Wazir-i-Kul- He supervised the work of every minister except the Vakil.
Amir-i-Jumla- He was the head of the Finance Department.
Wazir-i-Ashraf- He attended to foreign relations and duties at court.
Nazir- He was attached to the finance department and acted ass its deputy minister.
Peshwa- He was attached to the Vakil.
Kotwal- He was the head of the police and maintained law and order.
Sadr-i-Jahan- He was the head of the judicial, ecclesiastical and charity departments.
Having organized their internal administration, they turned towards territorial aggrandisement. They sometimes collided against the rulers of Malwa, Khandesh and Gujarat also, but their wars against the Hindu Rajas of Orissa, Vijayanagar and Warangal were almost intermittent. These wars were mainly inspired by the lust for power and religious fanaticism. Hindu Rajas dreamed of cleansing the Deccan of the rule of the mlechchhas. Hence they attacked the Bahmanids whenever an opportunity offered itself. Bahmani rulers, on the other hand, considered it a divine obligation to extend Islamic culture over the whole of the Deccan.
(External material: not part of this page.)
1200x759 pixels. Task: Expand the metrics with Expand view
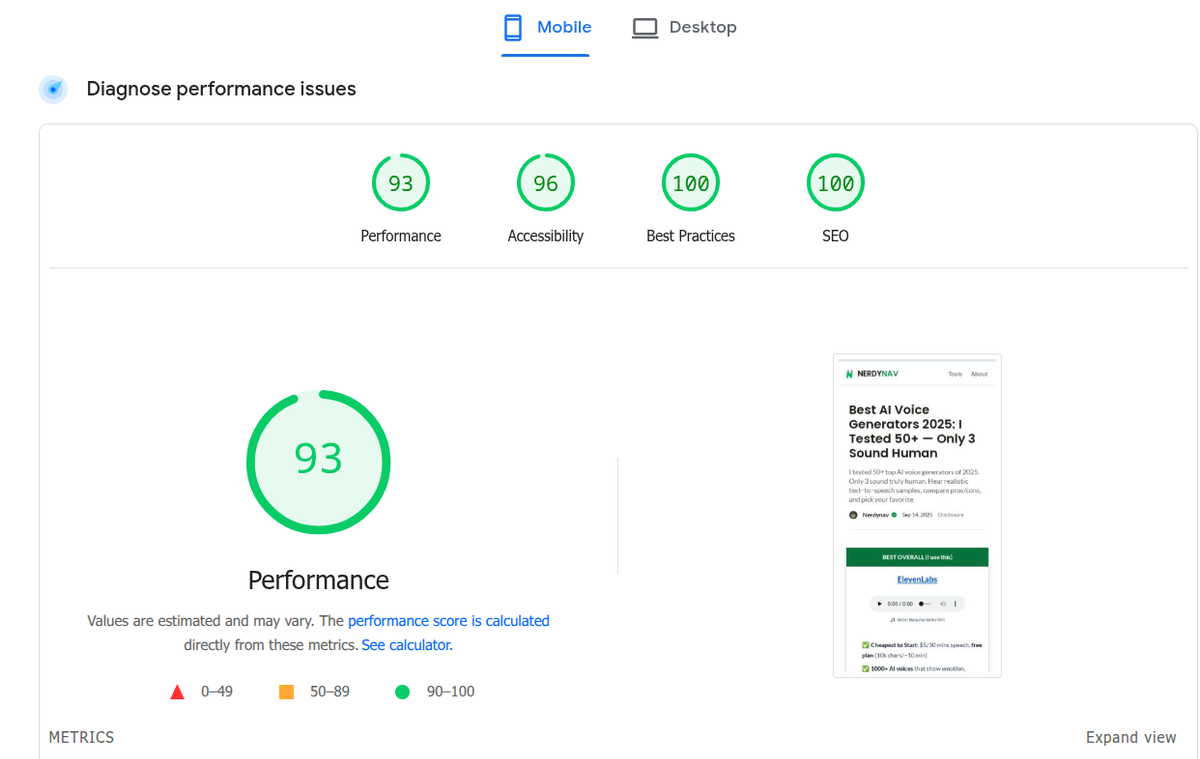pyautogui.click(x=1131, y=737)
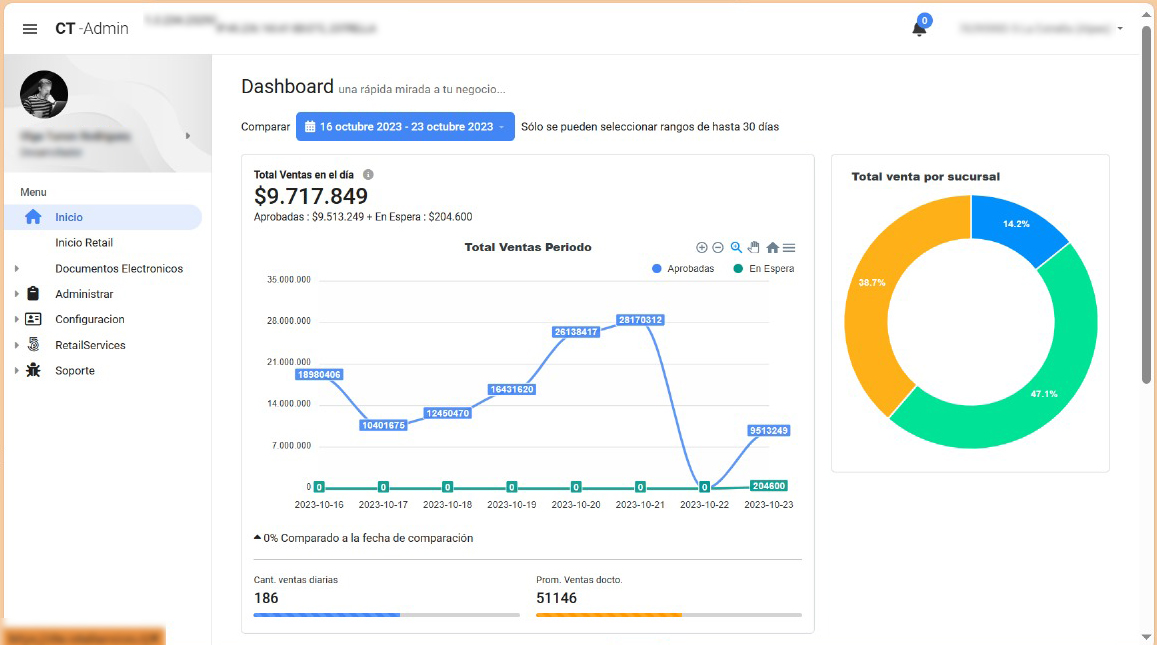Go to Inicio Retail menu item
Image resolution: width=1157 pixels, height=645 pixels.
(84, 243)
Muslims were numerically far inferior to the Hindus. Hence a number of Bahmani rulers tried to raise the morale of their troops by raising the slogan of jihad. For the same reason, they indulged in senseless massacres of lakhs of Hindus. Hindus tried to avenge this wrong by retaliation. But Bukka I and Muhammad I came to an agreement that civilians should not be massacred.
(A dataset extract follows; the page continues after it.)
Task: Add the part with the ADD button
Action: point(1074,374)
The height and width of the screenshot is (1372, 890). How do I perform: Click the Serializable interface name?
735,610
Mahmud Gawan, the prime minister of Muhammad III, made a successful attempt to stem the rot in the kingdom and introduced a number of administrative reforms. He divided each Taraf into two parts so that the tarafdars may not grow inordinately powerful or rebellious. He reduced their powers and extended supervision by the centre. He reformed the administration of justice and reorganized the finances of the state. Provision was also made for public education. For the imposition of an equitable land tax, he ordered survey and measurement and classified land according to its yield. Local rent collectors were kept under proper control and all cases of corruption or exaction were suitably punished. This improved a lot of the peasants. The army was also reorganized. The net result of all these changes and reforms was that the central government gained power at the cost of local governors. Hence the latter became hostile to Gawan and organized a conspiracy to secure his murder on a faked charge of treason. The foolish monarch signed the death-warrant of Gawan and thereby of his own dynasty. The Bahamani ruler was soon set aside and the kingdom got divided into five independent principalities- Berar, Bidar, Golconda, Bijapur and Ahmadnagar.
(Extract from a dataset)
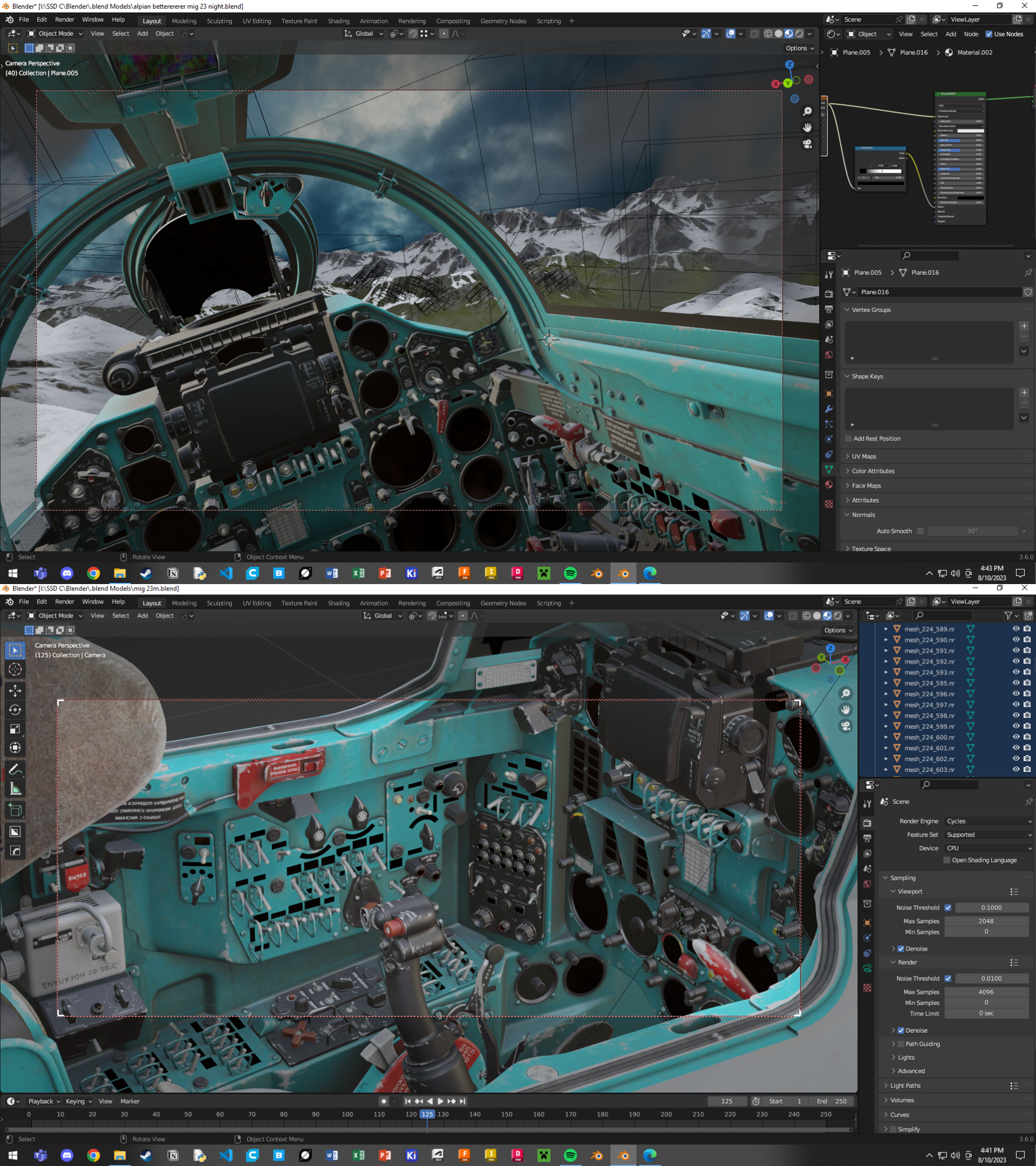Enable the Add Rest Position checkbox
The height and width of the screenshot is (1166, 1036).
pos(848,439)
The annals of the rulers of this dynasty inspire no respect or reverence for them. They generally kept their subjects peaceful and orderly, patronized art and letters and adorned Gulbarga and Bidar with beautiful palaces. But there is repeated and sickening reference to their debaucheries, cruel murders of innocent civilians, exploitation of the people in the name of religion and indulgence in their own whims and fancies. Their piety did not inspire the restraint of passions or purity of conduct. According to them, the essence of religion lay in torturing the Hindus, desecration of their temples, a massacre of their people irrespective of age or sex or obliging them to repeat the kalima under duress. In spite of all this, it must be conceded that the way they upheld Muslim authority in a hostile environment bears eloquent testimony to their determination and military prowess.